▶ Exercise passage
Whether adhesions can produce pain is more controversial. The findings in all published series of conscious pain mapping that adhesions can be tender and that stimulation can reproduce patients' pain strongly support the conclusion that some adhesions cause abdominopelvic pain. As with endometriosis, those data also suggest that adhesions are not always a source of pain in women with chronic pelvic pain and adhesions.
From our data it appears that conscious pain mapping is worthwhile even in complex patients who have had surgical evaluation and treatment for pain. In such women, as in other series of patients with chronic pelvic pain, adhesions and endometriosis are still common diagnoses, but conscious pain mapping findings suggest that visceral pain syndrome is also a frequent diagnosis.

▶ Data block
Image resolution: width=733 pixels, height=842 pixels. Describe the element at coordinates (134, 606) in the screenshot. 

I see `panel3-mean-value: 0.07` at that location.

▶ List of tasks
**A)** In the passage on conscious pain mapping, rewrite the paragraph beginning "From our data it appears" more briefly, keeping its main facts.
**B)** From the passage on conscious pain mapping, list every diagnosis described as common or frequent in complex patients with chronic pelvic pain.

▶ Solved problems
**A)** The data indicate that conscious pain mapping is worthwhile even in complex patients who have already had surgical evaluation and treatment for pain. In these women, as in other chronic pelvic pain series, adhesions and endometriosis remain common diagnoses. However, the mapping findings suggest that visceral pain syndrome is also frequent.

**B)**
- Adhesions
- Endometriosis
- Visceral pain syndrome